São Paulo - Pelo menos 82 pessoas foram mortas no ataque à universidade de Alepo, a segunda maior cidade da Síria, que aconteceu ontem. Outras 162 ficaram feridas. Os números foram informados pelo embaixador da Síria na Organização das Nações Unidas (ONU), Bashar Ja'afari, ao Conselho de Segurança. Conforme o diplomata sírio, um "ato terrorista covarde" visou os estudantes, que participavam do primeiro dia de provas na instituição.
"Terrorista" é como o regime de Bashar Al Assad costuma se referir aos rebeldes que lutam desde março de 2011 para derrubá-lo, em um conflito que matou mais de 60 mil pessoas, conforme estimativas da ONU.
Não há confirmação das circunstâncias da explosão, mas as tropas do ditador e os rebeldes trocaram acusações. O regime acusa os rebeldes de terem errado a mira de foguetes e atingido o campus. Já os rebeldes acusam o regime de ter realizado um bombardeio aéreo.

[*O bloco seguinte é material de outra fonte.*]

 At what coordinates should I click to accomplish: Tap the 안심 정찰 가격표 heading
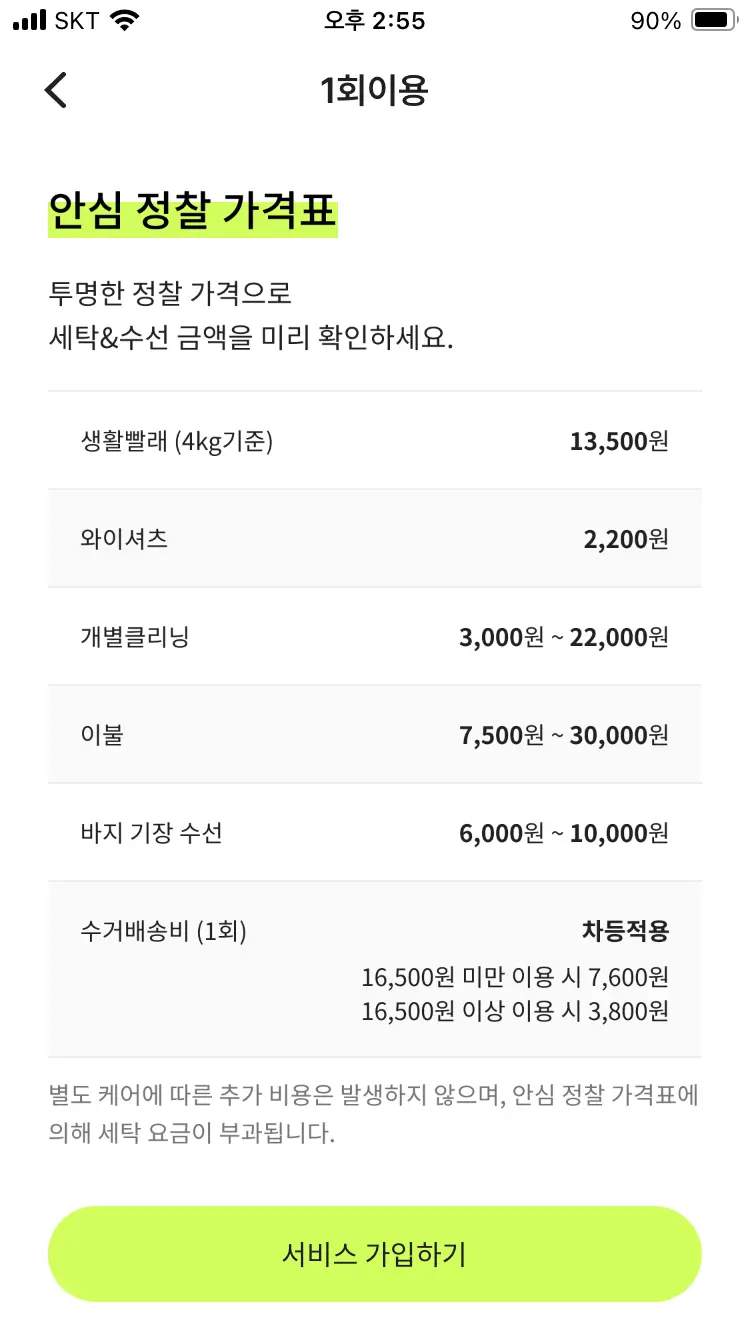click(x=192, y=213)
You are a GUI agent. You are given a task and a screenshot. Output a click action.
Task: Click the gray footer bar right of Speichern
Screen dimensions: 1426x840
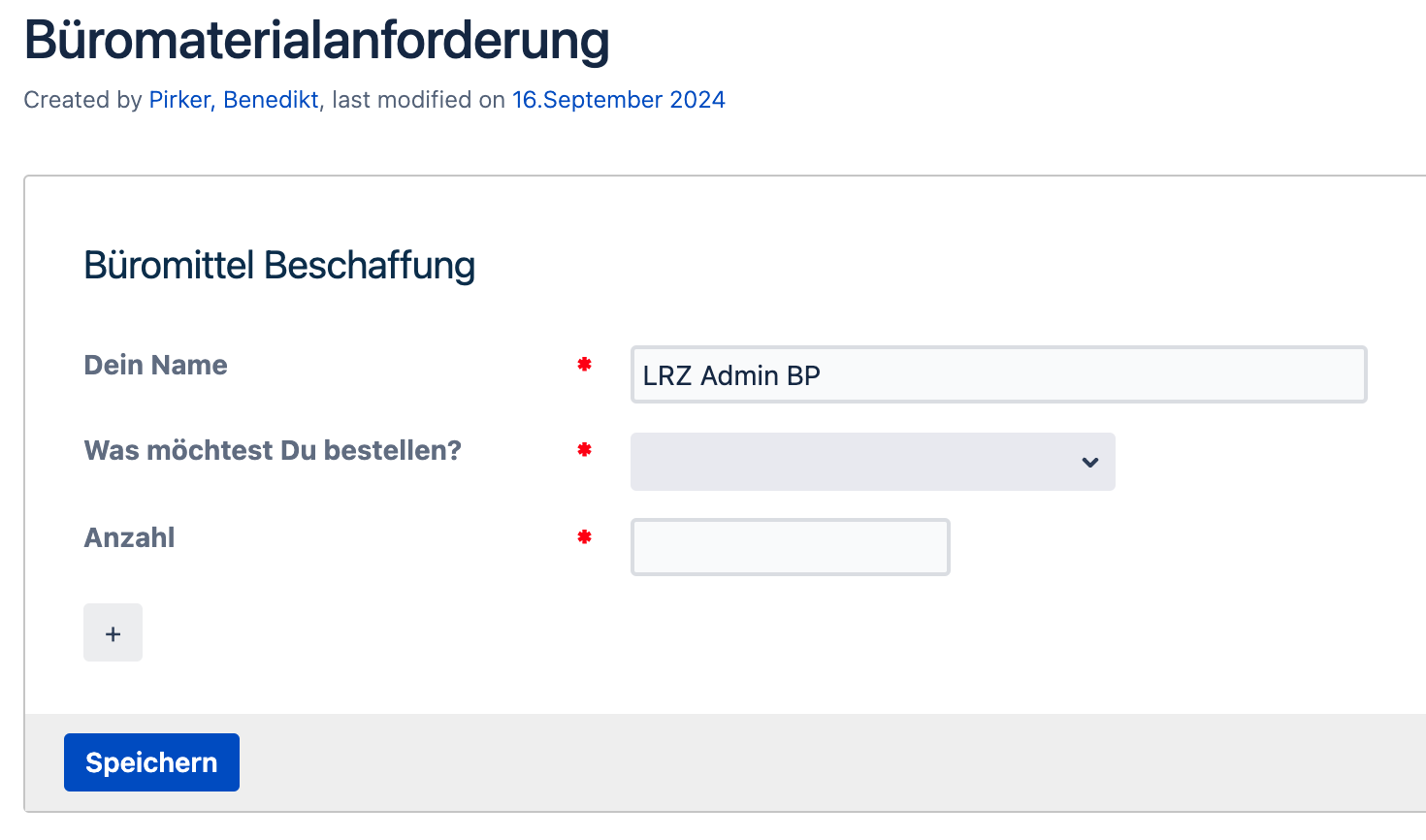coord(776,762)
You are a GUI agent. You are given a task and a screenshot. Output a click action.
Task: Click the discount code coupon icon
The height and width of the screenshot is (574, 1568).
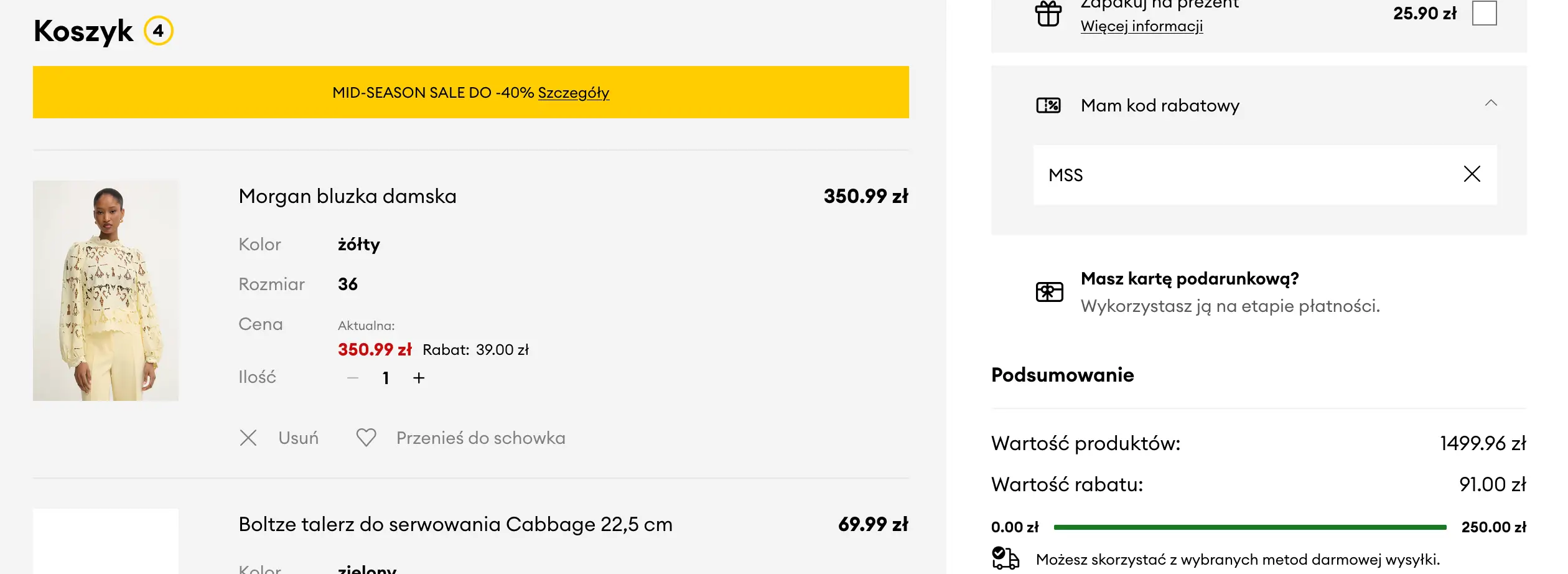(x=1048, y=105)
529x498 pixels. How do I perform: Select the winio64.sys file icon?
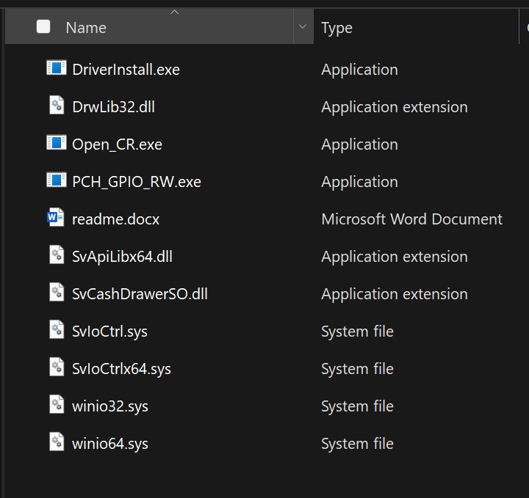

Desde julho passado, Alepo está dividida ao meio por rebeldes, no norte, e tropas pró-regime, no sul. O ataque foi composto por duas explosões, e deixou vários carros em chamas, além de ter causado graves danos a um prédio, inclusive um de dormitórios, onde estão abrigados estudantes refugiados do confronto.
Segundo a ONG Observatório Sírio dos Direitos Humanos, baseada no Reino Unido, entre os mortos há universitários que estavam morando nos dormitórios da universidade por terem sido retirados de suas casas pelo embate entre tropas rebeldes e leais ao regime.